5.3% of patients have an in-hospital stroke onset; 12.3% receive thrombolysis. 94.7% of patients have an out-of-hospital stroke onset; 11.8% receive thrombolysis.
The following statistic apply to out-of-hospital onset stroke patients only
43% of arrivals are aged 80 or more.
67% of all patients have a determined stroke time of onset, 60% of whom arrive within 4 hours of known stroke onset. 40% of all arrivals arrive within 4 hours of known stroke onset.
The average NIHSS (stroke severity) is 7.4
Of those arriving within 4 hours of known stroke onset:
The average onset-to-arrival time is 111 minutes.
95% receive a scan within 4 hours of arrival, with an average arrival-to-scan time of 43 minutes.
30% of those who receive a scan within 4 hours of known stroke onset, and 11.8% of all arrivals, receive thrombolysis. The average scan-to-needle time is 40 minutes, the average arrival-to-needle time is 63 minutes, and the average onset-to-needle time is 158 minutes.
On inter-hospital variation:
Thrombolysis use varies from 1.5% to 24.3% of all patients, and 7.3% to 49.7% of patients arriving within 4 hours of known stroke onset.
The proportion of determined stroke onsets ranges from 34% to 99%.
The proportion of patients arriving within 4 hours of known stroke onset ranges from 22% to 56%.
The proportion of patients scanned within 4 hours of arrival ranges from 85% to 100%.
Average arrival-to-scan (for those arriving within 4 hours of known stroke onset and scanned within 4 hours of arrival) ranges from 19 to 93 minutes.
Average arrival-to-needle time varies from 26 to 111 minutes.
The proportion of patients aged 80+ varies from 29% to 58%.
The average NIHSS (stroke severity) ranges from 6.1 to 11.7.

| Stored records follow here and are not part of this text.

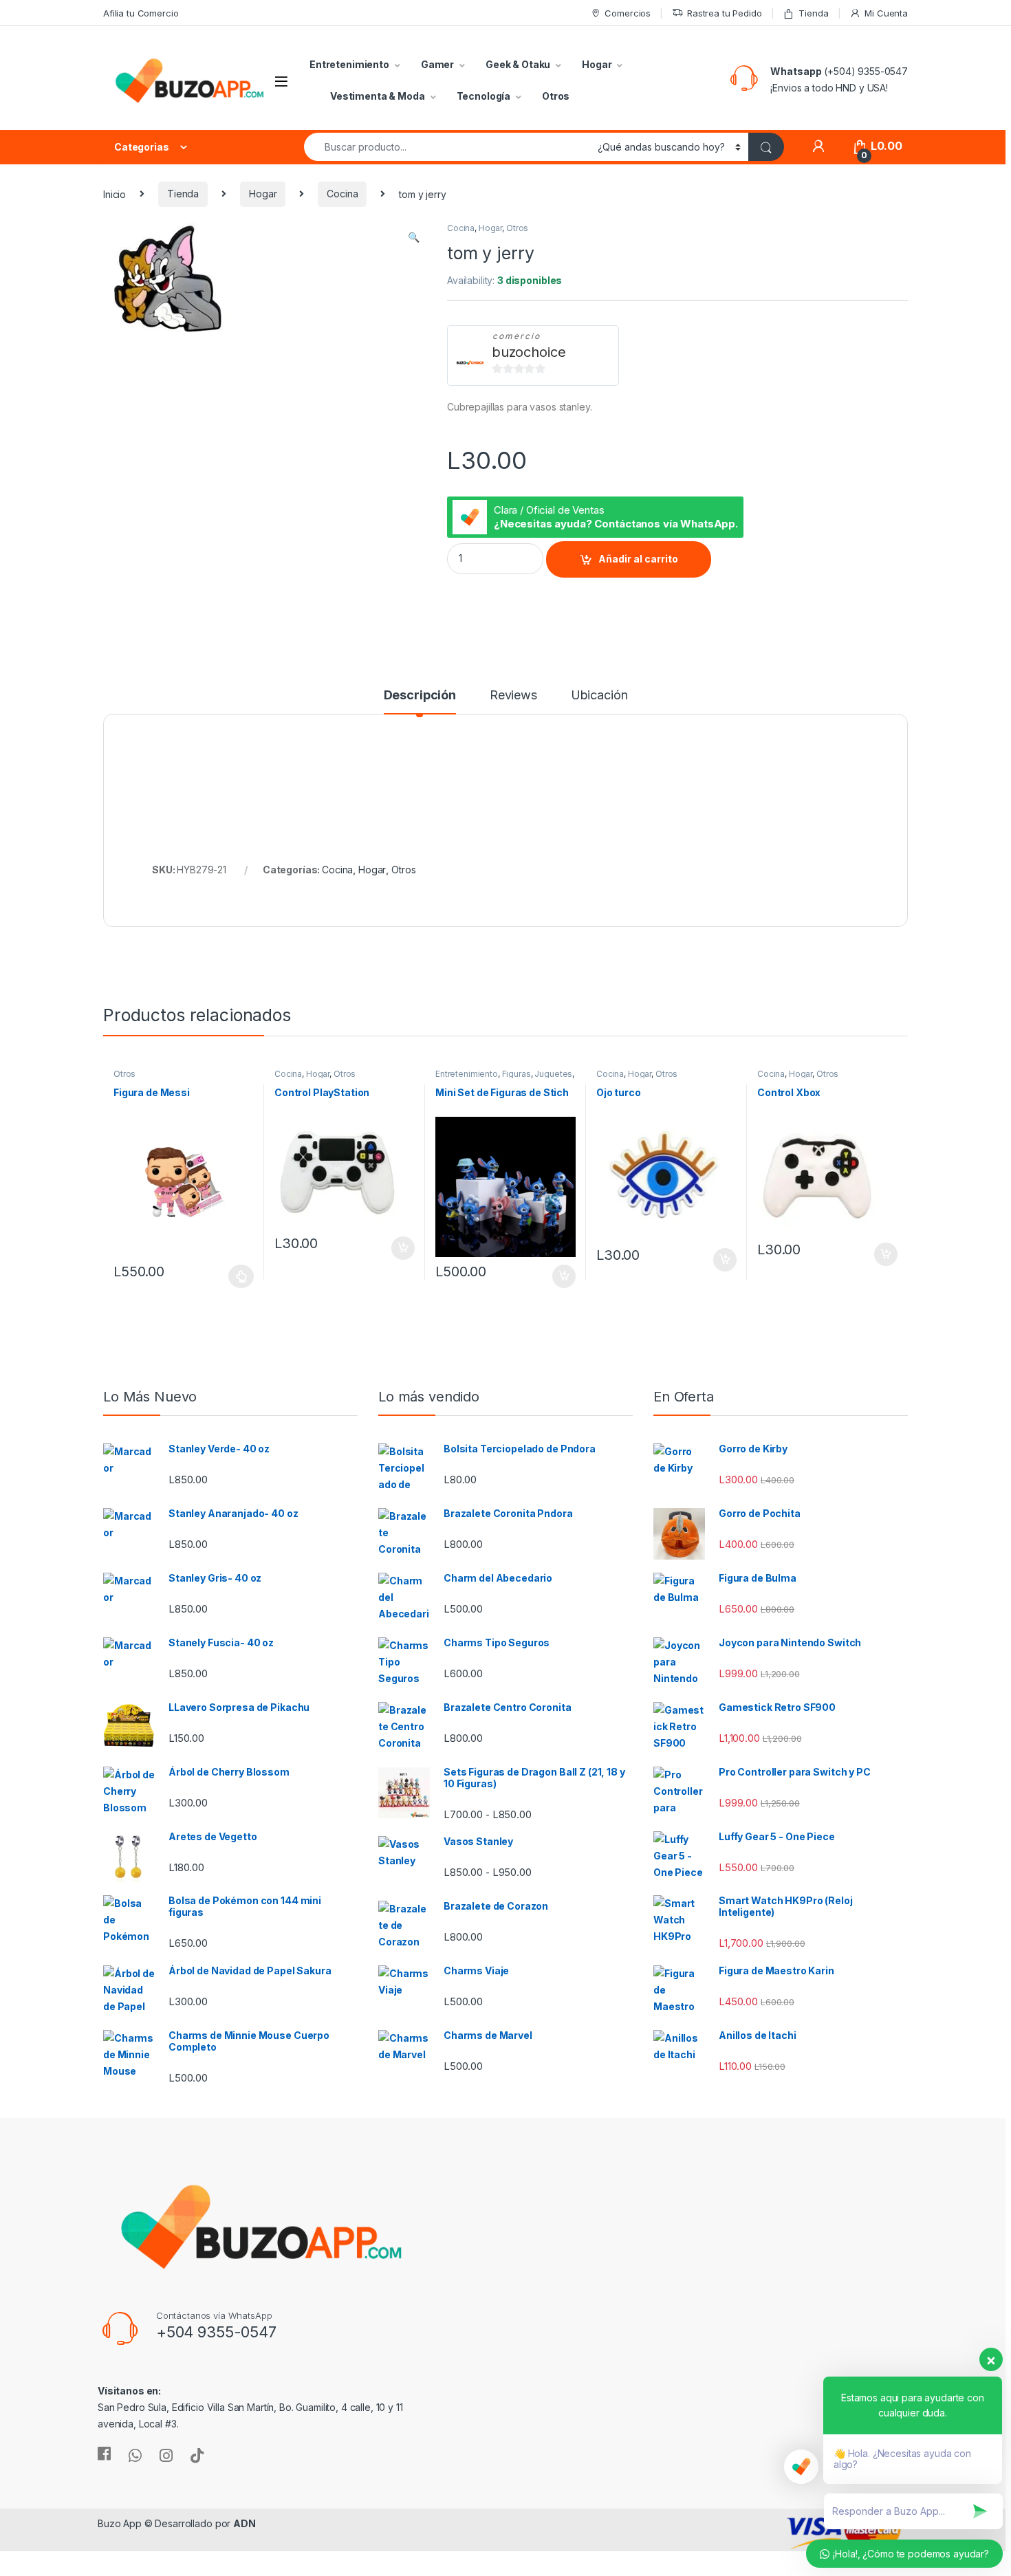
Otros (555, 96)
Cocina (342, 193)
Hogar (596, 64)
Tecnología (484, 96)
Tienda (813, 13)
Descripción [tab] (420, 695)
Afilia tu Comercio (140, 13)
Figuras (516, 1074)
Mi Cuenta (886, 13)
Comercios (628, 13)
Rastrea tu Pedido (724, 13)
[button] (414, 237)
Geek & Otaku (518, 64)
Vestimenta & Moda (377, 96)
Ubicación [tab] (599, 695)
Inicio (114, 193)
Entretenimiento (349, 64)
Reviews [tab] (513, 695)
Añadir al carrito (638, 559)
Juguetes (553, 1074)
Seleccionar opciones (227, 1276)
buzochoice (529, 352)
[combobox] (447, 147)
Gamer (437, 64)
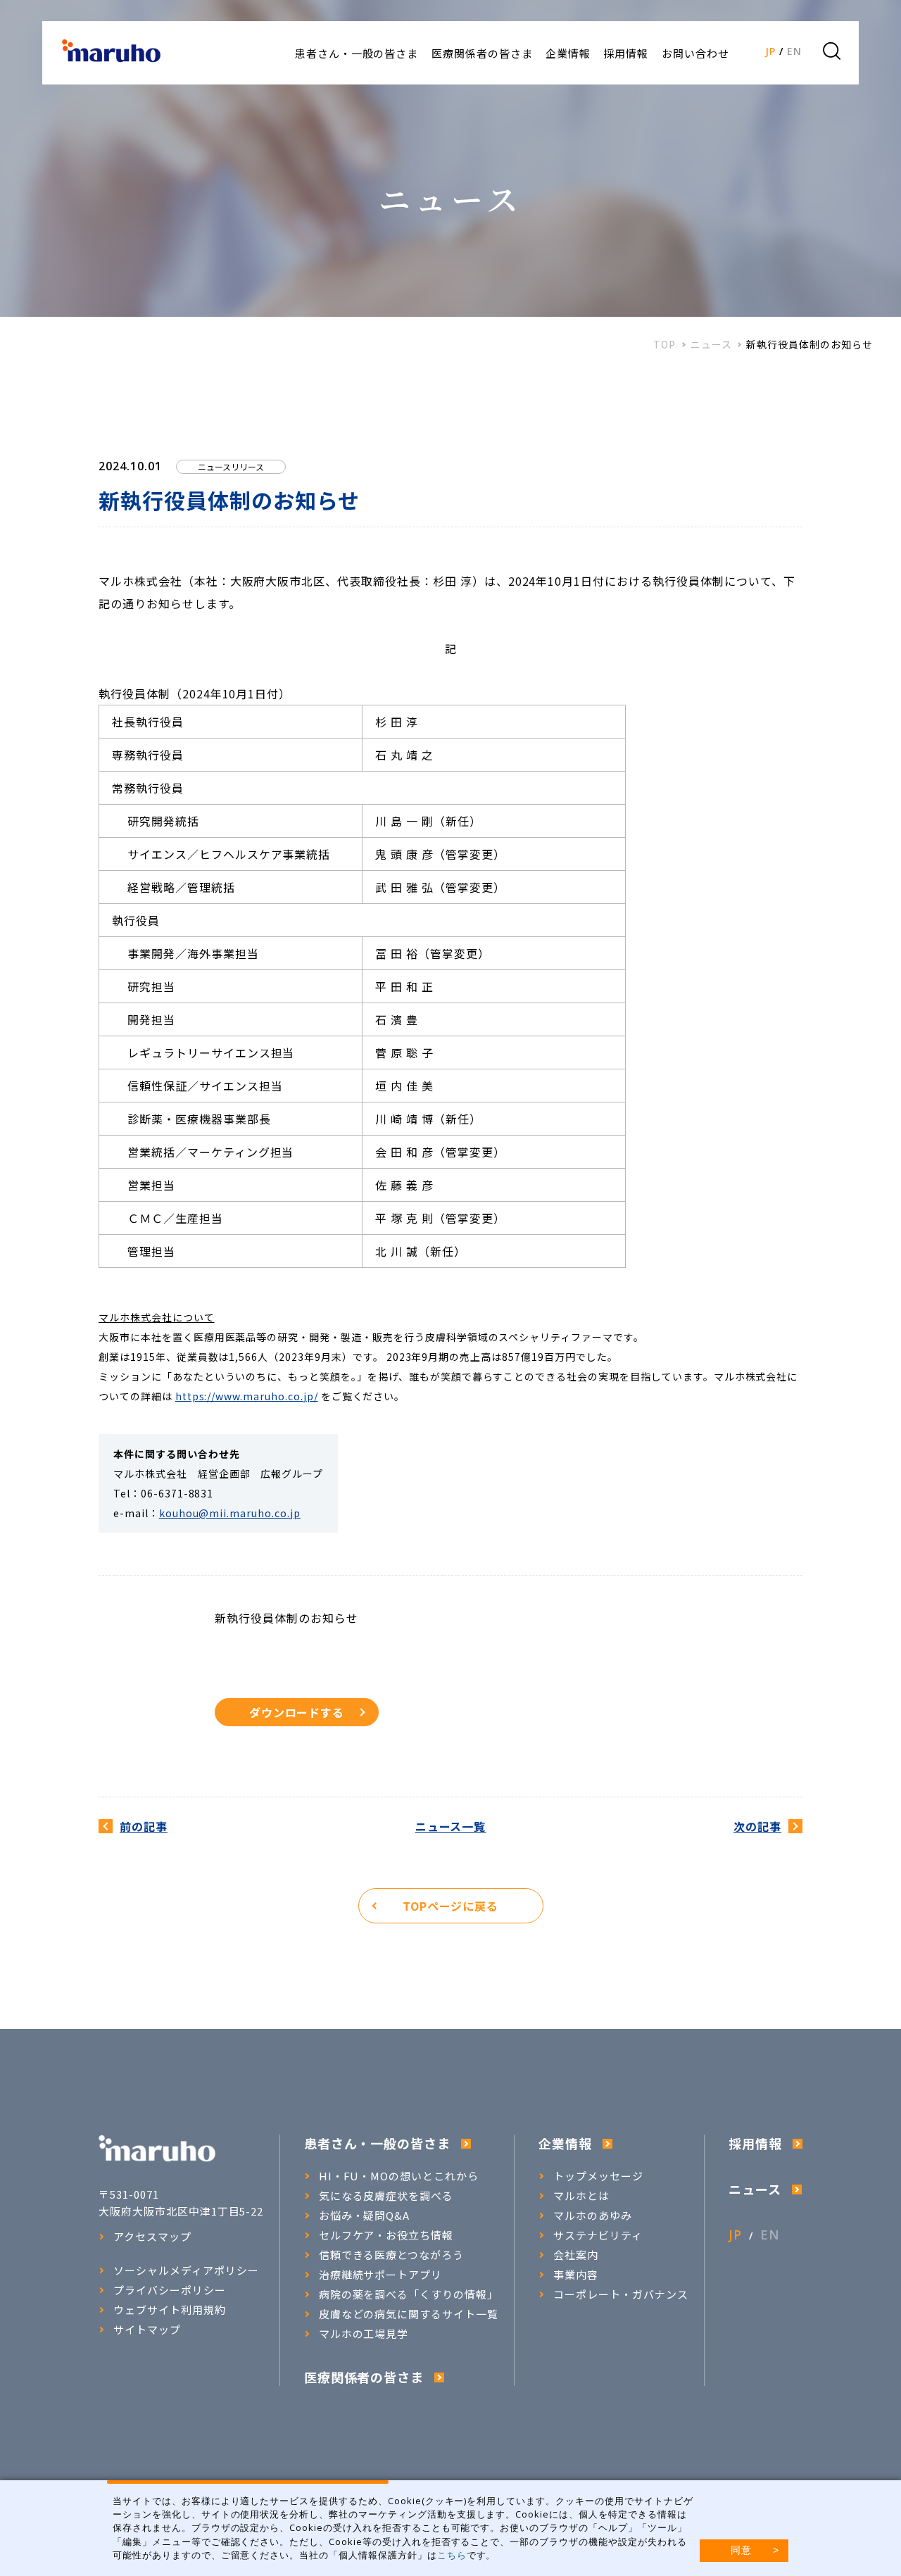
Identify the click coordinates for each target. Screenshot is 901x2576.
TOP (664, 344)
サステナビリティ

On differences by age group (under age 80 years vs 80+):
10.1% of arrivals aged 80+ receive thrombolysis, c.f. 13.0% of those under age 80.
39% of arrivals aged 80+ arrive within 4 hours of known stroke onset, c.f. 40% of those under age 80.
The average disability (Rankin) before stroke is 1.7 for those aged 80+, c.f. 0.6 for those under age 80.
The average stroke severity (NIHSS) on arrival is 10.7 for those aged 80+, c.f. 8.2 for those under age 80.
Of those scanned within 4 hours, 26.3% of those aged 80+ receive thrombolysis, c.f. 34.7% of those under age 80.
On onset-to-arrival times
Those with non-mild stroke (NINHSS >5) tend to arrive earlier than mild stroke (NIHSS <=5). For example, of those with known stroke onset time, 70% and 79% of those with non-mild stroke arrive within 4 and 6 hours from onset. The same results for mild stroke patients are 48% and 58%. Non-mild stroke are also more likely to have a determined time of onset compared to mild stroke (72% vs 65%).